Throughout the nineteenth century, immigration dominated Nevada, affecting its development and society. Nevada had more foreign-born per capita than any other state in 1870 and the percentage of Nevada's immigrants rivaled that of other states for much of its early existence. In spite of the importance of foreigners to Nevada, it is difficult to generalize about how immigration and ethnicity affected people's lives. Every group was different, and each person unique. In addition, the ethnic profile of Nevada has changed constantly since the 1850s when new arrivals began to settle the region.
Census records including the federal effort every ten years, the Nevada territorial census in the early 1860s, and the state census of 1875 yield results vital to the study of immigration and ethnicity. Fortunately, information from the federal manuscript census pages covering Nevada from 1860 to 1920 is online in the form of a fully searchable database at nvshpo.org, the only one of its kind in the nation. This tool offers an understanding of the state's population.
During the 1860s and 70s, the fabulous wealth of the Comstock mines combined with discoveries in Austin, Hamilton, Eureka, and elsewhere to attract people from throughout the world. While every inhabited continent had representatives in Nevada, most countries sent only a few. It excites the imagination to mention immigrants from places like Morocco, Slovenia, Java, Iceland, and Arabia, but people from remote places such as these were rare. Most of Nevada's nineteenth-century population came from several countries in North America, Western Europe, and China.
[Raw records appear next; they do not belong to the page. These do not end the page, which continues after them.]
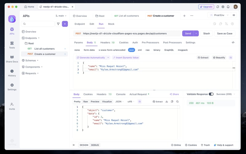Click the Save as Case button
The width and height of the screenshot is (246, 154).
(x=225, y=33)

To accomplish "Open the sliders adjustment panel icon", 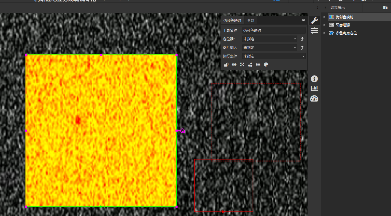I will coord(314,30).
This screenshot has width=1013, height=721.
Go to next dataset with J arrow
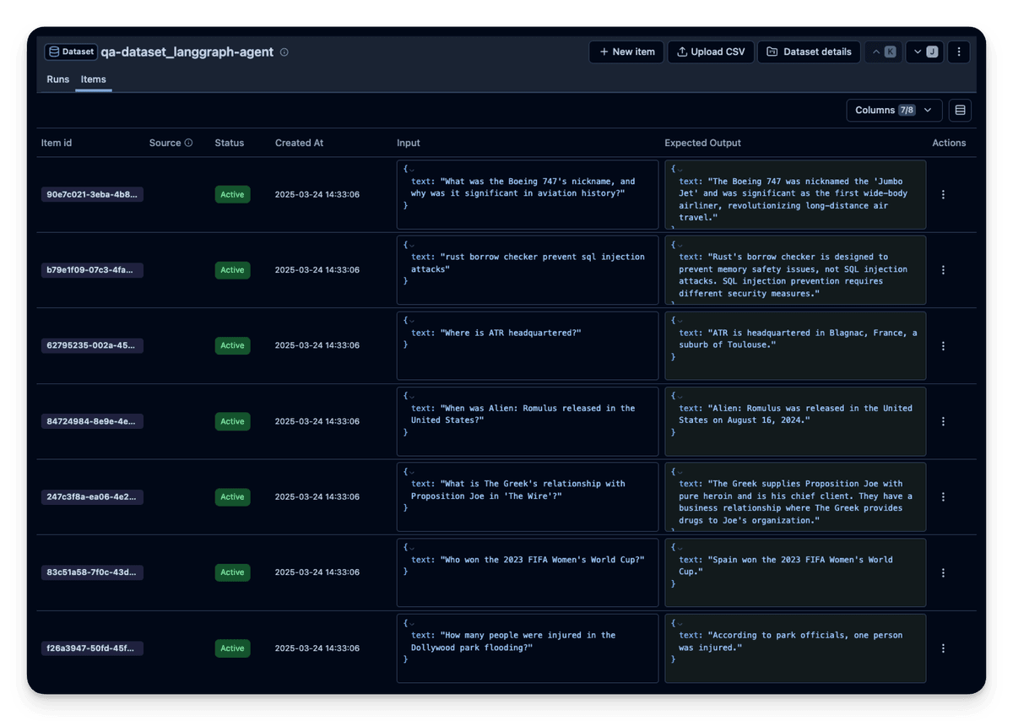925,52
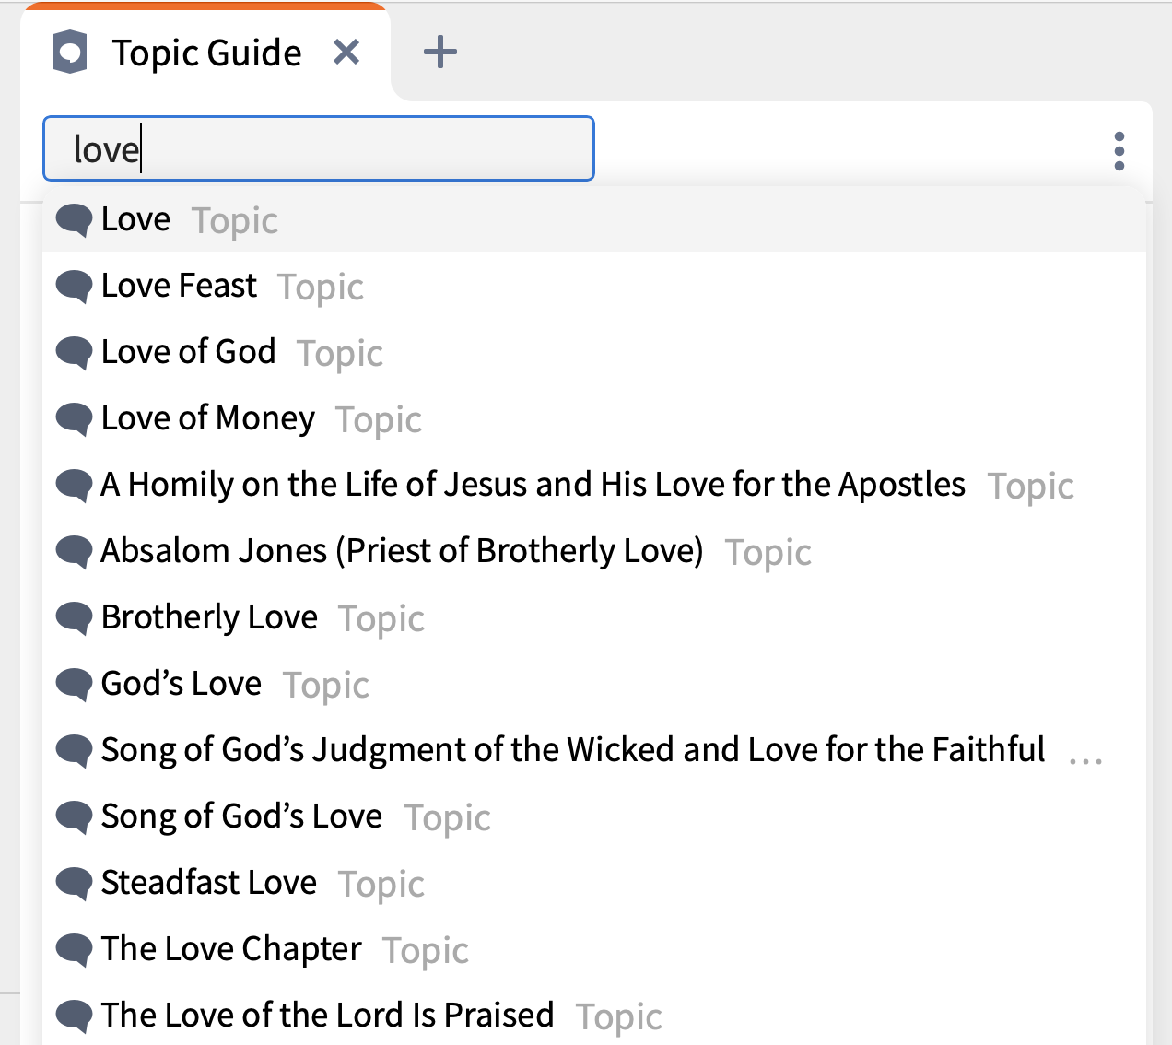Choose Song of God's Love topic

click(241, 817)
The majority of people living in Nevada originated from the United States and its territories. Proximity and the promise of opportunity also attracted Canadians and speakers of Spanish. The United Kingdom, which through the turn of the century included Ireland, sent most of the Europeans. Germans, Italians, the French, and Scandinavians were also well represented. Those who came from Eastern Europe were often Yiddish-speaking Jews having more in common with German immigrants than with the Slavs of their homelands. It is worthwhile to note that four immigrant groups who settled in Nevada were uniquely western. The Cornish, the Chinese and other Asians, the speakers of Spanish, and the Basques arrived predominately in the West, each for their own reasons.
While it is easy to focus on the new arrivals who helped build a young state, it is crucial to remember that Northern and Southern Paiutes, Washoe, and Shoshone Indians provided the ethnic bedrock of Nevada. Settlement devastated the indigenous populations. Still, Great Basin American Indians were resilient. They adapted and found ways to thrive as they confronted a radically changed environment.
When it comes to questions of gender, age, occupations, and the willingness to linger in the state, each immigrant group assumed a different profile, but there were always people who defied the stereotype of their cohort. Still, some generalizations are possible. Among immigrants, the Irish, Chinese, English (including the Cornish), Canadians, Germans, and Italians were numerically the most important during the nineteenth century, although the standing of each relative to the others could change from year to year. Cornish immigrants tended to leave Nevada as soon as the mining industry faded in the 1880s. Many single Irish men did the same, but Irish women and their families were more likely to stay. Italians also tended to linger as did the Basque, who arrived late. Both the Italians and the Basques were inclined to return to Europe, sometimes remaining, but often coming back again to Nevada.
Immigration historians have often looked at the Chinese as sojourners, itinerant workers who intended to return to Asia, but the Chinese were not unique. Many people from throughout the world, including the eastern United States, hoped to go back home once they made their fortunes in Nevada. Few were, in fact, as tenacious as the Chinese, but eventually most left.
Prejudices among the dominate North Americans and Western Europeans in Nevada were sometimes different from those found in other states. The Irish, who fought so hard for a better place on the ethnic ladder in the eastern U.S., arrived in large numbers just as Nevada society took shape. They refused the position of second-class citizens. Protestants may have scorned Catholics, but they were unable to impose a lower status on the Irish. Similarly, prejudice against African Americans was not as keenly felt in nineteenth-century Nevada as it was elsewhere. Although African Americans certainly endured racist oppression, they were too few to attract as much venom as others did, and at least for a while, the effect of the Civil War often promoted good will towards the victims of slavery.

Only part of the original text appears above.